● **Given task**: Please render the records below as a numbered list, skipping any blank lines and leaving out the pictures.

[Lines of data]
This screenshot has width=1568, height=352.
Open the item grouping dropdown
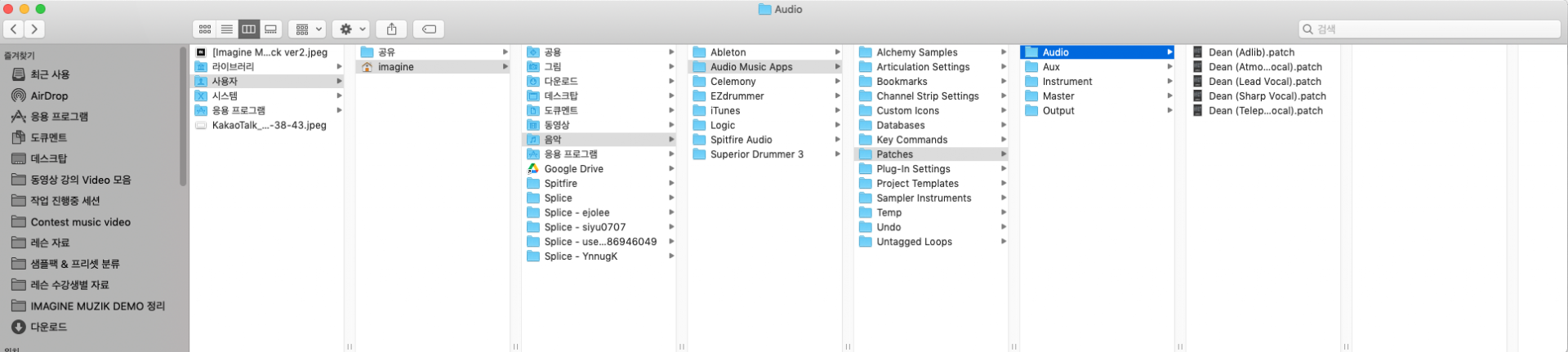click(x=307, y=29)
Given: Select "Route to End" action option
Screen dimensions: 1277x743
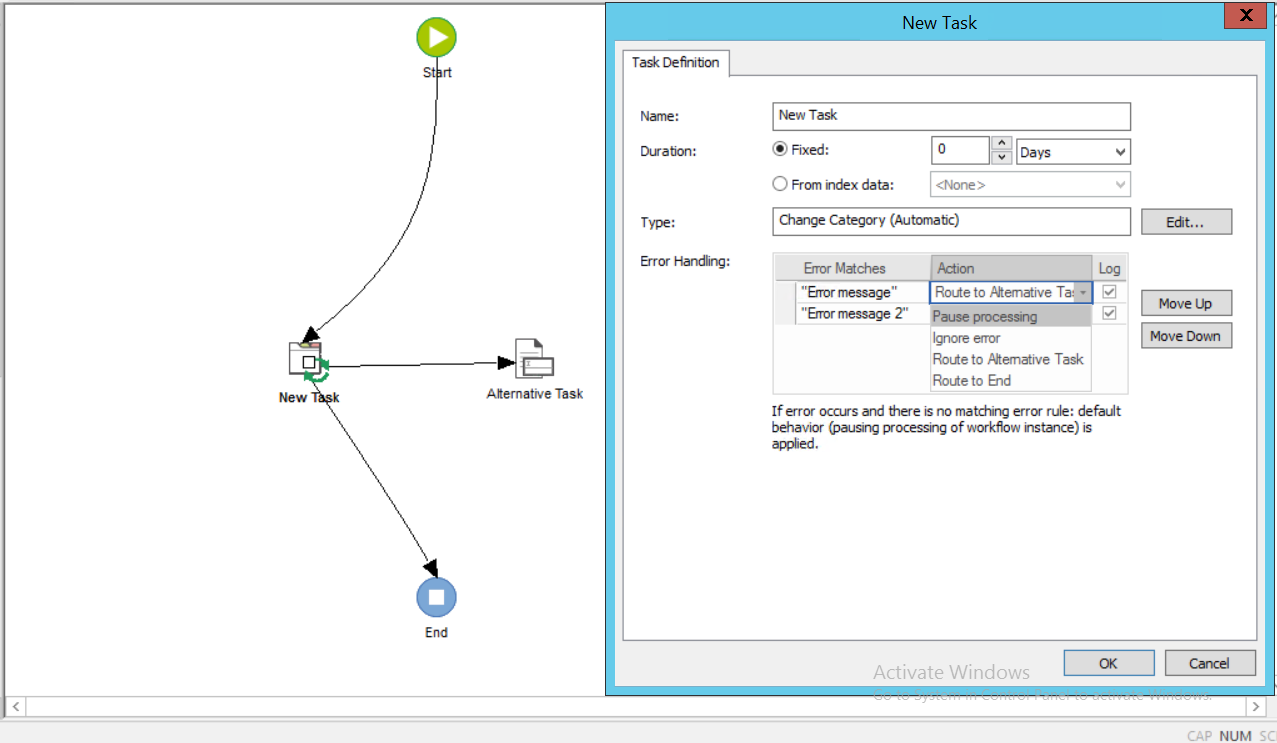Looking at the screenshot, I should [971, 380].

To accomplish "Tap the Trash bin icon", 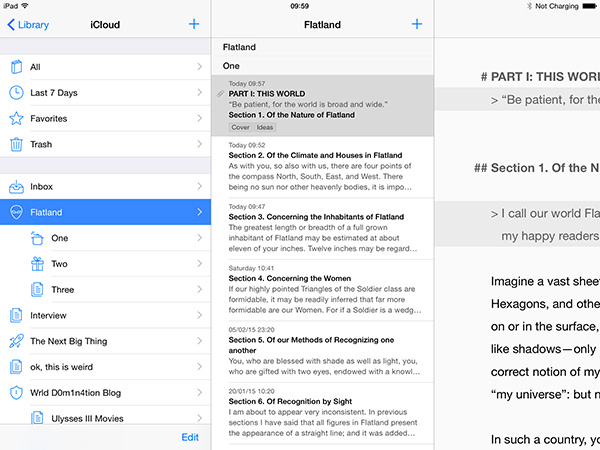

● **In response**:
1. This screenshot has width=1568, height=352.
2. Open the item grouping dropdown
3. click(x=307, y=29)
4. Given: Select "Route to End" action option
5. Screen dimensions: 1277x743
6. Looking at the screenshot, I should [971, 380].
7. To accomplish "Tap the Trash bin icon", 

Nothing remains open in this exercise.